◆ **The problem**: Set all the entries down again, unaltered.

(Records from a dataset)
_____
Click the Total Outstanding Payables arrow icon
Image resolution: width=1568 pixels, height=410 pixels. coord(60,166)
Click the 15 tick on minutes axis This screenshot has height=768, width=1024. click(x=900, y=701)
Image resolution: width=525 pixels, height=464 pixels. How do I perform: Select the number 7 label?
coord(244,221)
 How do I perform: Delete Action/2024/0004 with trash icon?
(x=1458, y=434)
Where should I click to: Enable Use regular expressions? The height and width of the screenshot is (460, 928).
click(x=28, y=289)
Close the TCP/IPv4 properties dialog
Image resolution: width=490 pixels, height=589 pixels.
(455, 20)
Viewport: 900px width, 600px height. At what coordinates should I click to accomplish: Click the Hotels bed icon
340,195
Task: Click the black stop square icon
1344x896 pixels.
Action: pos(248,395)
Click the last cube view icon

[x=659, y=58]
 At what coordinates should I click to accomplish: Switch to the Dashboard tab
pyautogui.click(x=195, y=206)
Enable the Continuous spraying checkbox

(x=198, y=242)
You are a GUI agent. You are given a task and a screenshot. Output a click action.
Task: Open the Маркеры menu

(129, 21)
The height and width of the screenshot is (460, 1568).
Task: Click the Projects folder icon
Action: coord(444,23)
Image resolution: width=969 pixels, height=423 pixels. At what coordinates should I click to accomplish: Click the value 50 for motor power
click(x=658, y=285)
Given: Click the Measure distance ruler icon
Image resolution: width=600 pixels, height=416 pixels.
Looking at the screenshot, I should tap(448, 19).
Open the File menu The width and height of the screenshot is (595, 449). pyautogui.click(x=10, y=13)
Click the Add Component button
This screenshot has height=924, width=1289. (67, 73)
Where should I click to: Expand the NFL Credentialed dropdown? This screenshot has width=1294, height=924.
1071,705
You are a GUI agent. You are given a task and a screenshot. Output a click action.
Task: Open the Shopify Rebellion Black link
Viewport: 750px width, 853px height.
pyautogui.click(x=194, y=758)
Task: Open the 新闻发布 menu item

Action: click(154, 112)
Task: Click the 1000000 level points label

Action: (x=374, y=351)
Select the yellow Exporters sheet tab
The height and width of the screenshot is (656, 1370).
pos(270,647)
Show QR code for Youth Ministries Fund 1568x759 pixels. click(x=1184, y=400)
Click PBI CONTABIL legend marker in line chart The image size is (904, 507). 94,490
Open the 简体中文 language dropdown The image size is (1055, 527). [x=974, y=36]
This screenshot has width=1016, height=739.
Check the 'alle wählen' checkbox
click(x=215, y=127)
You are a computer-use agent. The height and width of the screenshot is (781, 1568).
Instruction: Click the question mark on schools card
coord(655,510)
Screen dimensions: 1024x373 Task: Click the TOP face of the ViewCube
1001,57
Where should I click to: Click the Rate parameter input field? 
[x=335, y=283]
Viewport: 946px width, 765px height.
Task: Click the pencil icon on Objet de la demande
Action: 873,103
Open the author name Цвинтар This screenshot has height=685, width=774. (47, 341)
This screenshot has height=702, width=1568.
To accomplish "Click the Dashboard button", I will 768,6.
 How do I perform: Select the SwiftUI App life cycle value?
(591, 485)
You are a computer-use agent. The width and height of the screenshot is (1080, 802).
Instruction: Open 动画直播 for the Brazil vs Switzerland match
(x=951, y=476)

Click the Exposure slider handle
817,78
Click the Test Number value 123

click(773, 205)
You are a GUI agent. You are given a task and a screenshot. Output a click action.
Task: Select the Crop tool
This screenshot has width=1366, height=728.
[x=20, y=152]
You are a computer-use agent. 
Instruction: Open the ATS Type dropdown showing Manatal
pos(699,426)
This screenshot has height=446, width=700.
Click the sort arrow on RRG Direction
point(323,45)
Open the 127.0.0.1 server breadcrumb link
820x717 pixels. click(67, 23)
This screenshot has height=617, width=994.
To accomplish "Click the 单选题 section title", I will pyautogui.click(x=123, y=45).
_____
◆ **Task output**:
Click the Total Outstanding Payables arrow icon
Image resolution: width=1568 pixels, height=410 pixels. coord(60,166)
Click the 15 tick on minutes axis This screenshot has height=768, width=1024. click(x=900, y=701)
Image resolution: width=525 pixels, height=464 pixels. How do I perform: Select the number 7 label?
coord(244,221)
 How do I perform: Delete Action/2024/0004 with trash icon?
(x=1458, y=434)
Where should I click to: Enable Use regular expressions? The height and width of the screenshot is (460, 928).
click(x=28, y=289)
Close the TCP/IPv4 properties dialog
Image resolution: width=490 pixels, height=589 pixels.
(455, 20)
Viewport: 900px width, 600px height. At what coordinates should I click to accomplish: Click the Hotels bed icon
340,195
Task: Click the black stop square icon
1344x896 pixels.
Action: pos(248,395)
Click the last cube view icon

[x=659, y=58]
 At what coordinates should I click to accomplish: Switch to the Dashboard tab
pyautogui.click(x=195, y=206)
Enable the Continuous spraying checkbox

(x=198, y=242)
You are a GUI agent. You are given a task and a screenshot. Output a click action.
Task: Open the Маркеры menu

(129, 21)
The height and width of the screenshot is (460, 1568).
Task: Click the Projects folder icon
Action: coord(444,23)
Image resolution: width=969 pixels, height=423 pixels. At what coordinates should I click to accomplish: Click the value 50 for motor power
click(x=658, y=285)
Given: Click the Measure distance ruler icon
Image resolution: width=600 pixels, height=416 pixels.
Looking at the screenshot, I should tap(448, 19).
Open the File menu The width and height of the screenshot is (595, 449). pyautogui.click(x=10, y=13)
Click the Add Component button
This screenshot has height=924, width=1289. (67, 73)
Where should I click to: Expand the NFL Credentialed dropdown? This screenshot has width=1294, height=924.
1071,705
You are a GUI agent. You are given a task and a screenshot. Output a click action.
Task: Open the Shopify Rebellion Black link
Viewport: 750px width, 853px height.
pyautogui.click(x=194, y=758)
Task: Open the 新闻发布 menu item

Action: click(154, 112)
Task: Click the 1000000 level points label

Action: (x=374, y=351)
Select the yellow Exporters sheet tab
The height and width of the screenshot is (656, 1370).
pos(270,647)
Show QR code for Youth Ministries Fund 1568x759 pixels. click(x=1184, y=400)
Click PBI CONTABIL legend marker in line chart The image size is (904, 507). 94,490
Open the 简体中文 language dropdown The image size is (1055, 527). [x=974, y=36]
This screenshot has width=1016, height=739.
Check the 'alle wählen' checkbox
click(x=215, y=127)
You are a computer-use agent. The height and width of the screenshot is (781, 1568).
Instruction: Click the question mark on schools card
coord(655,510)
Screen dimensions: 1024x373 Task: Click the TOP face of the ViewCube
1001,57
Where should I click to: Click the Rate parameter input field? 
[x=335, y=283]
Viewport: 946px width, 765px height.
Task: Click the pencil icon on Objet de la demande
Action: 873,103
Open the author name Цвинтар This screenshot has height=685, width=774. (47, 341)
This screenshot has height=702, width=1568.
To accomplish "Click the Dashboard button", I will 768,6.
 How do I perform: Select the SwiftUI App life cycle value?
(591, 485)
You are a computer-use agent. The width and height of the screenshot is (1080, 802).
Instruction: Open 动画直播 for the Brazil vs Switzerland match
(x=951, y=476)

Click the Exposure slider handle
817,78
Click the Test Number value 123

click(773, 205)
You are a GUI agent. You are given a task and a screenshot. Output a click action.
Task: Select the Crop tool
This screenshot has width=1366, height=728.
[x=20, y=152]
You are a computer-use agent. 
Instruction: Open the ATS Type dropdown showing Manatal
pos(699,426)
This screenshot has height=446, width=700.
Click the sort arrow on RRG Direction
point(323,45)
Open the 127.0.0.1 server breadcrumb link
820x717 pixels. click(67, 23)
This screenshot has height=617, width=994.
To accomplish "Click the 单选题 section title", I will pyautogui.click(x=123, y=45).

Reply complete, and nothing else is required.